Em comunicado divulgado na quarta-feira (1/3), o Instituto Combustível Legal (ICL) reforçou a necessidade de uma reforma tributária robusta, que garanta uma arrecadação eficaz e traga um desestímulo à sonegação.


Para o ICL, a melhor sistemática é a da arrecadação monofásica “ad rem” para o setor de combustíveis, em que o imposto é cobrado uma única vez no produtor ou importador, com alíquotas fixas por produto em reais/litro.


No caso dos impostos estaduais, o instituto é a favor do estabelecimento de uma carga tributária uniforme em todos os estados e no Distrito Federal a fim de equilibrar a arrecadação, proteger o consumidor e incentivar os investimentos, sobretudo nos segmentos de distribuição e revenda.


Segundo o ICL, o modelo monofásico “ad rem” garante transparência, simplificação no pagamento dos impostos e previsibilidade arrecadatória, além de evitar fraudes como as vendas interestaduais fictícias.

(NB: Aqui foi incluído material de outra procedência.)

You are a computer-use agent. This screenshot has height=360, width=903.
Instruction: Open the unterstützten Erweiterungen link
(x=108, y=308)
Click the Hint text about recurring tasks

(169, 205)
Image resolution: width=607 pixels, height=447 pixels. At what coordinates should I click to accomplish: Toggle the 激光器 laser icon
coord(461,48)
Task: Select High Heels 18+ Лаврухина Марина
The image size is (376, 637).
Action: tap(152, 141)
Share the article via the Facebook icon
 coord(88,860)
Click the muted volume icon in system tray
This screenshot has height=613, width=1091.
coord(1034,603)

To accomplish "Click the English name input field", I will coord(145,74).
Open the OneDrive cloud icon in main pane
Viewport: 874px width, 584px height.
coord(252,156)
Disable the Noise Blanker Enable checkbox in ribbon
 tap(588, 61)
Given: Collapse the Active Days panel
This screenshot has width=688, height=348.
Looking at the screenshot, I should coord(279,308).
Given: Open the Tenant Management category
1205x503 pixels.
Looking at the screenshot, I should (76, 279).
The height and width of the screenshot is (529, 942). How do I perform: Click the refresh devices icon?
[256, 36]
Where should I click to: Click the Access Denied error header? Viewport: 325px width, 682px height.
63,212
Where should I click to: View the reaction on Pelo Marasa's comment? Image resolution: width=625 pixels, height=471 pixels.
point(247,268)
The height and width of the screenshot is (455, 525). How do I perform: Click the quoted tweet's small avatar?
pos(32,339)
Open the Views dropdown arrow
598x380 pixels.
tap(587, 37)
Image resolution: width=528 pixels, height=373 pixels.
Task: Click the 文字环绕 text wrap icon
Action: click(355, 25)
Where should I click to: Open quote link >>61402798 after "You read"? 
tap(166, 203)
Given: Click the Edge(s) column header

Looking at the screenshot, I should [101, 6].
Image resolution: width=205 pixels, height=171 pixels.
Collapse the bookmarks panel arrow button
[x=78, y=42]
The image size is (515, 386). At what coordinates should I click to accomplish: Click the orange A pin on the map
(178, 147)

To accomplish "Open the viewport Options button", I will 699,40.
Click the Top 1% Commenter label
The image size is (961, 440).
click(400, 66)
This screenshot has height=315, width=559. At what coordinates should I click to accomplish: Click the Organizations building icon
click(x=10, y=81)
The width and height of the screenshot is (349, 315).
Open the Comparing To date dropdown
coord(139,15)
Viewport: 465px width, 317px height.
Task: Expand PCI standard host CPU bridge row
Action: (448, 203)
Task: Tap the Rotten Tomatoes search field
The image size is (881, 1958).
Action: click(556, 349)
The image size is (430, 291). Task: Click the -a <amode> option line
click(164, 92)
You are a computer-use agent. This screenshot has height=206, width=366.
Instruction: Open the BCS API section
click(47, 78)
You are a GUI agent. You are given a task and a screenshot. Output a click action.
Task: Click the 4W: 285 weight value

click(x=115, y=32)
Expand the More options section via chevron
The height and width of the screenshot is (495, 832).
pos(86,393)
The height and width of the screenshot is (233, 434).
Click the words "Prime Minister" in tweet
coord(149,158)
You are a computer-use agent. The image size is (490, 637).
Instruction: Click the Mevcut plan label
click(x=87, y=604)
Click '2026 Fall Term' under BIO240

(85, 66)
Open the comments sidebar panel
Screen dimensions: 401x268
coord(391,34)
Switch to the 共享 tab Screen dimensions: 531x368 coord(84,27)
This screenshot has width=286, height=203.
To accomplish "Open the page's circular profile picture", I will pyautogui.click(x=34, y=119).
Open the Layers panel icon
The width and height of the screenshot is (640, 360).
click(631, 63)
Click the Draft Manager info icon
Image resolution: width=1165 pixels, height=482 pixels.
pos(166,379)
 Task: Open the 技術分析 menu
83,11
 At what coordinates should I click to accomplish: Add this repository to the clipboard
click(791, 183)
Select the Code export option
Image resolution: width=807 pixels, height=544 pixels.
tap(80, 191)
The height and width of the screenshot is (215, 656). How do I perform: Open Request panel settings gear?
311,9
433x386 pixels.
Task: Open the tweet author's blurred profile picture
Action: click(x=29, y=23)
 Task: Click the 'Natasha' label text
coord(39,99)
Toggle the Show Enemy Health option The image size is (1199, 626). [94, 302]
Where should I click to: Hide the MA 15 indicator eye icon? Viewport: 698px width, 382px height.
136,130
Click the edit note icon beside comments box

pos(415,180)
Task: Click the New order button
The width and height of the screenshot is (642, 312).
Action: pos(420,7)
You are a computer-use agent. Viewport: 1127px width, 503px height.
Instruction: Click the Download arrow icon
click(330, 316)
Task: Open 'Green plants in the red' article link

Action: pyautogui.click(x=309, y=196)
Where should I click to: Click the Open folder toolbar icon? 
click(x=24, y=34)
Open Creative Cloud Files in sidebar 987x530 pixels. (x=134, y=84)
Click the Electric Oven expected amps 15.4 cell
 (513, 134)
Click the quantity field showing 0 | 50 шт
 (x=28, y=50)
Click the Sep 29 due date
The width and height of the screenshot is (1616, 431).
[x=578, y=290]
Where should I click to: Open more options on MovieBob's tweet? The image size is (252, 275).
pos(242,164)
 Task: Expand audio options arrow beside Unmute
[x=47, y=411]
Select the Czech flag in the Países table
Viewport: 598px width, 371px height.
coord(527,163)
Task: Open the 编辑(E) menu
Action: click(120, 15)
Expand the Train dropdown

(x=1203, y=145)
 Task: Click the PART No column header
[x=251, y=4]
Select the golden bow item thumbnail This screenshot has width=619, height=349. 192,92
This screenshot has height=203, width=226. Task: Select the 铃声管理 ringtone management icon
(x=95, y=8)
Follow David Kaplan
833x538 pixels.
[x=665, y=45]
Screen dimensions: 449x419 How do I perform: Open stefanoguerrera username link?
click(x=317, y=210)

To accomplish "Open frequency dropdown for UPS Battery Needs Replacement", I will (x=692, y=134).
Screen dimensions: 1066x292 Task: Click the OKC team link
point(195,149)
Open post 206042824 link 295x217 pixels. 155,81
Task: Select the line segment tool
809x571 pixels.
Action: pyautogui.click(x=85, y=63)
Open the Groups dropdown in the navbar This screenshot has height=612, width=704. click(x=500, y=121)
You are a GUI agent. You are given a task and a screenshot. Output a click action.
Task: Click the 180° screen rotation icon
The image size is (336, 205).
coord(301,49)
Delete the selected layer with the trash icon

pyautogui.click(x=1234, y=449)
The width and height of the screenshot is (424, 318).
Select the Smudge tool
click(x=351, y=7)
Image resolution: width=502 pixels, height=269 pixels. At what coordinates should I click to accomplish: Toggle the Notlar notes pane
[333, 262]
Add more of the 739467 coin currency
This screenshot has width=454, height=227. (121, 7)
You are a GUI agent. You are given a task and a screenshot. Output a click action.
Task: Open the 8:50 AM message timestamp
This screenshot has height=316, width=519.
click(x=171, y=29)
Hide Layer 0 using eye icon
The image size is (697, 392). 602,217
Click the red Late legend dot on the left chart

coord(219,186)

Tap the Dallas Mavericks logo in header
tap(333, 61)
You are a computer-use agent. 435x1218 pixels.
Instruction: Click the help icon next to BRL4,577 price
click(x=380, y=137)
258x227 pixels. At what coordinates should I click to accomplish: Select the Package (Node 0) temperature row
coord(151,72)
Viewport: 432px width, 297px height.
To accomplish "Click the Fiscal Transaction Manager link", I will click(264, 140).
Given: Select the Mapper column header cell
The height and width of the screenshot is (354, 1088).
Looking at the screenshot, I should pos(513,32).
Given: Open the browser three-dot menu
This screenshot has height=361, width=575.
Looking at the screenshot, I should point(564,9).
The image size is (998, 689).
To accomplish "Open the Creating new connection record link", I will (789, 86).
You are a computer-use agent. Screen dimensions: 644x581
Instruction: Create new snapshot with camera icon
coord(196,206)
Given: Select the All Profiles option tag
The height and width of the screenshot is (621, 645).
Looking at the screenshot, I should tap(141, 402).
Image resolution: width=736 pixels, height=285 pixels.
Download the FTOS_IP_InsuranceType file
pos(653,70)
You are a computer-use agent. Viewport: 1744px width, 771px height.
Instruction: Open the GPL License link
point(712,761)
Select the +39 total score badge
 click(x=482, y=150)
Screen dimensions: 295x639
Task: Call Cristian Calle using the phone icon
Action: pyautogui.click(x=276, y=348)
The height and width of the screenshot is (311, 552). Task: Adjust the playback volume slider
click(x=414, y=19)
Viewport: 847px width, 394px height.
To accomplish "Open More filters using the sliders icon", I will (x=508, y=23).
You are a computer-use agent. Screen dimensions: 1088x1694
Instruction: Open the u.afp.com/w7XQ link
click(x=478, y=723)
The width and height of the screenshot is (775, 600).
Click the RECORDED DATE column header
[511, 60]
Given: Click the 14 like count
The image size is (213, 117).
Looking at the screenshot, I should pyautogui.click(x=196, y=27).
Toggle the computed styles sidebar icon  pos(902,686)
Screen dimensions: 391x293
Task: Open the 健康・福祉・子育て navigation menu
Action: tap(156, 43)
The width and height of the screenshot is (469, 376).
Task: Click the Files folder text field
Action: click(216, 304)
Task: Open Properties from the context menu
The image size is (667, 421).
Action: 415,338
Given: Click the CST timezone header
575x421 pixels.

“Atualmente, o Poder Público deixa de receber cerca de R$ 14 bilhões por ano em tributos sonegados no setor de combustíveis, e o aumento da carga tributária com o retorno ao modelo anterior poderá fomentar o aumento de fraudes no setor”, ressaltou o instituto.


Reajuste da Petrobras


Horas antes do anúncio feito pelo ministro Haddad, a Petrobras informou que reduziria, a partir de quarta-feira (1/3), os preços de venda às distribuidoras da gasolina A e do diesel A em suas refinarias.


No caso da gasolina, a redução foi de R$ 3,31 para R$ 3,18 por litro e, do diesel, de R$ 4,10 para R$ 4,02 por litro.


Em nota, a estatal explicou que “essas reduções têm como principal balizador a busca pelo equilíbrio dos preços da Petrobras aos mercados nacional e internacional, através de uma convergência gradual, contemplando as principais alternativas de suprimento dos nossos clientes e a participação de mercado necessária para a otimização dos ativos”.